Ponsero et al. Microbiome Res Rep 2023;2:27  https://dx.doi.org/10.20517/mrr.2023.26  Page 15 of 21




































                Figure 8. Comparison of taxonomic and k-mer-based approaches on a small dataset of infant and maternal fecal metagenomes.
                (A) Average composition of the samples grouped by sample origin at the Family level, taxonomic families with a prevalence below 10%
                and a relative abundance below 5% were grouped as “Other”; (B) PcoA of the samples on the taxonomic profiles at the species level
                using a Bray-Curtis distance; (C) PcoA of the samples on the taxonomic profiles at the species level using a presence/absence Jaccard
                distance; (D) PcoA of the samples on the k-mer spectra using a Bray-Curtis distance (E) PcoA of the samples on k-mer spectra profiles
                using a presence/absence Jaccard distance. VD infants: Vaginally delivered infants.

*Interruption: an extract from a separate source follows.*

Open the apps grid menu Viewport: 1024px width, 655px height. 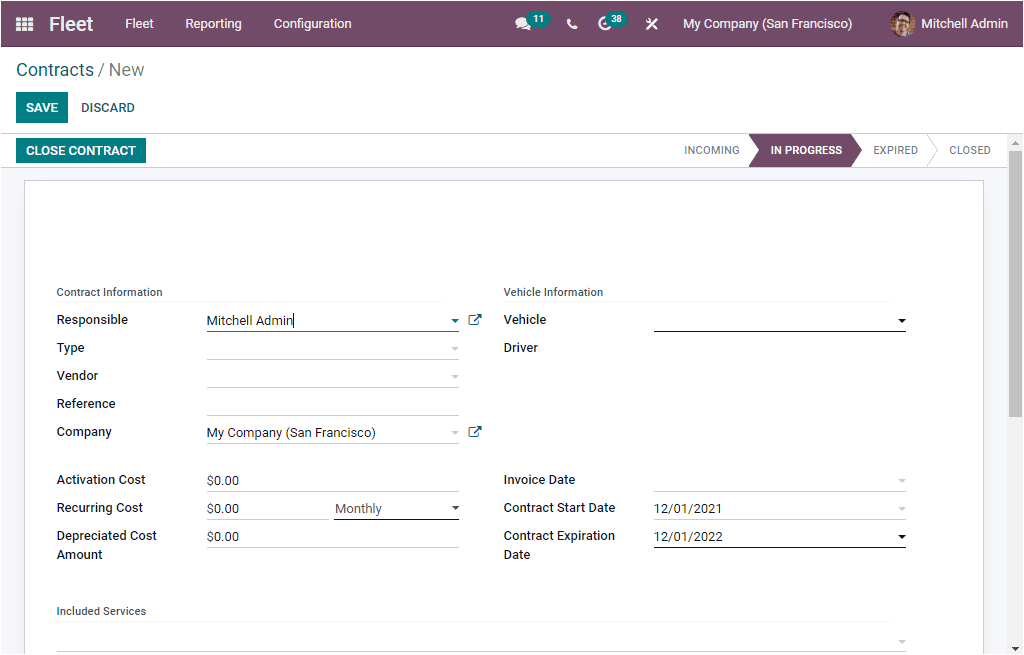point(24,23)
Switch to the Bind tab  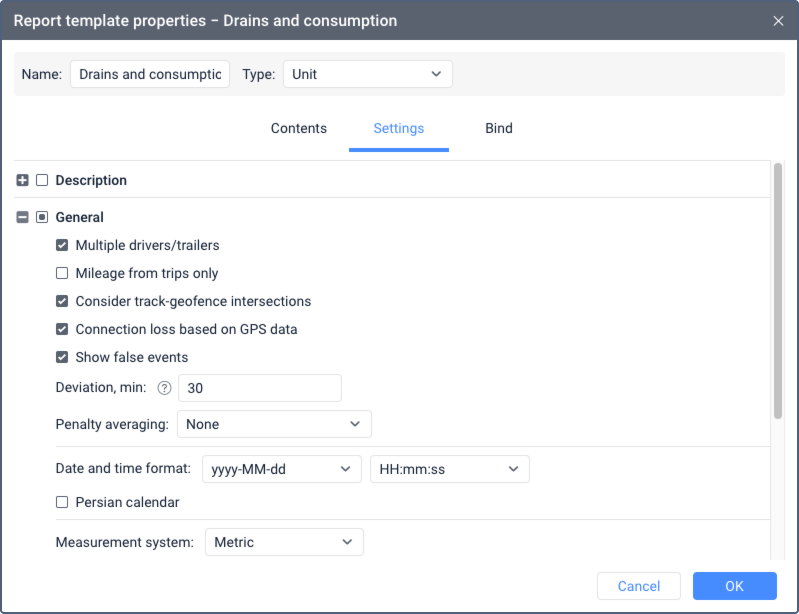(x=498, y=128)
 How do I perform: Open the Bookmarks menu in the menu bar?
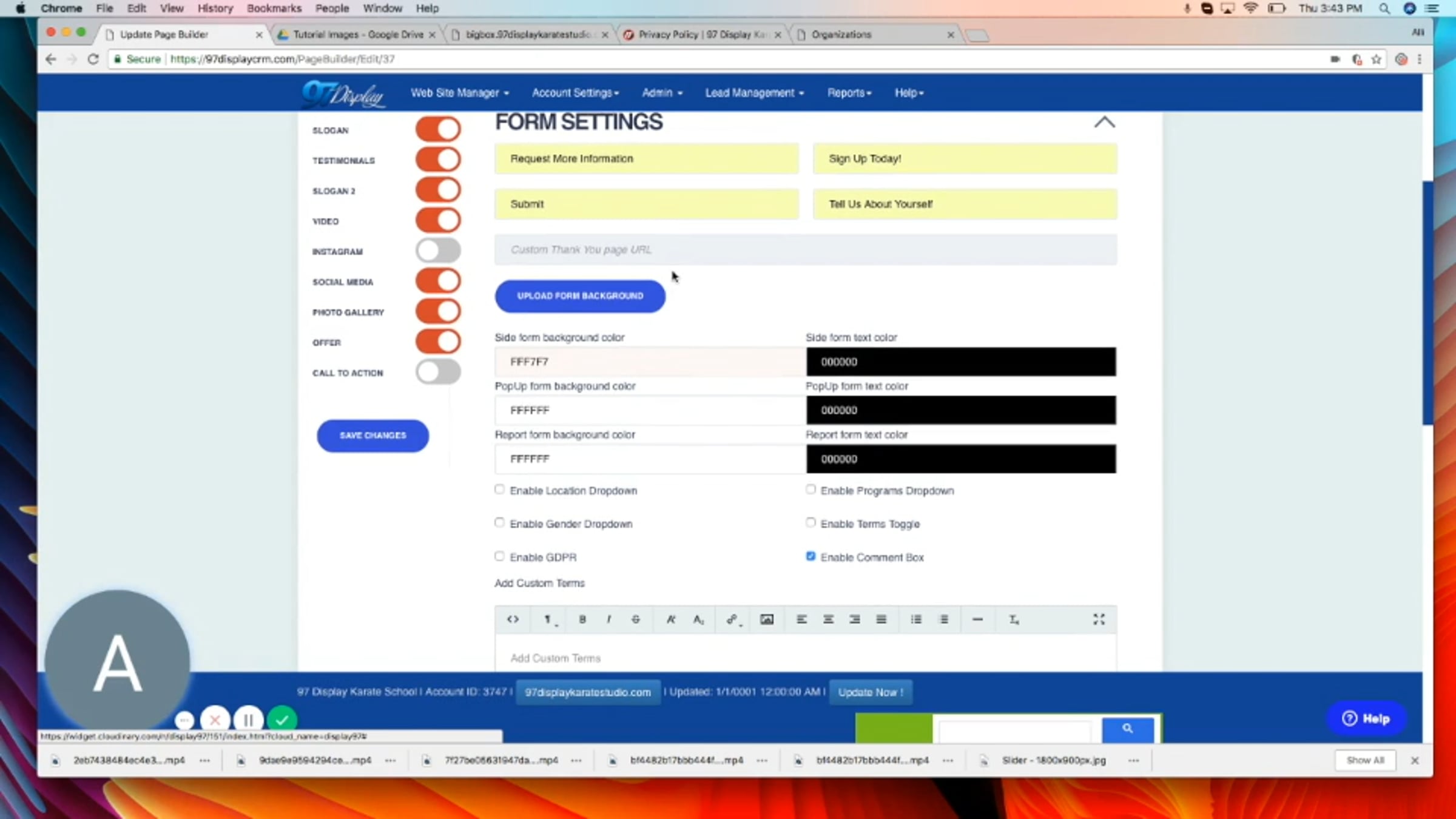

               We next compared the k-mer-based tools on a clustering task using a real metagenomic dataset of 30
               metagenomes from 3-week-old infant and adult fecal samples. The samples’ taxonomic profiles were
               obtained using a read classifier, and the dataset was visualized using a PcoA on Bray-Curtis or presence/
               absence Jaccard. At the taxonomic level, the dataset was composed of three distinct sample clusters, mother
               samples, infants born by C-Section, and infants born vaginally [Figure 8A]. Hierarchical clustering was
               performed on the computed distances using a ward linkage method, and the purity of the obtained clusters
               was calculated. The taxonomic Bray-Curtis distance allowed for a clear separation between the three types
               of samples (cluster purity = 1), while the presence/absence Jaccard distance separated only infants from
               mother samples but did not allow for a clear separation of the samples according to delivery mode (cluster
               purity = 0.67) [Figure 8B and C]. K-mer-based distances were computed for these samples using Simka,
               SimkaMin, Mash, HULK, Metafast, kWIP, and SourMash using the same k-mer size (k = 31bp). With
               complete k-mer spectra, using Simka, the data structure observed was well conserved, and samples were
               clearly separated as expected (cluster purity = 0.97 for Bray-Curtis, cluster purity = 0.9 for presence/absence
               Jaccard) [Figure 8D and E]. Using the default parameters settings, most tools were able to cluster the
               samples as expected (cluster purity > 0.8), with the exception of Sourmash (cluster purity = 0), as the default
               sketch size parameters were too small to allow for a correct approximation of the sample’s distances.
               Additionally, CAFE was not able to recapitulate the expected data structure using the Cosine or D2Star
               distance metric and a k-mer size of 5pb (cluster purity < 0.5 for all conditions tested) [Supplementary Figure
               8]. The cluster purity metrics obtained for all tools are available in Supplementary Table 1.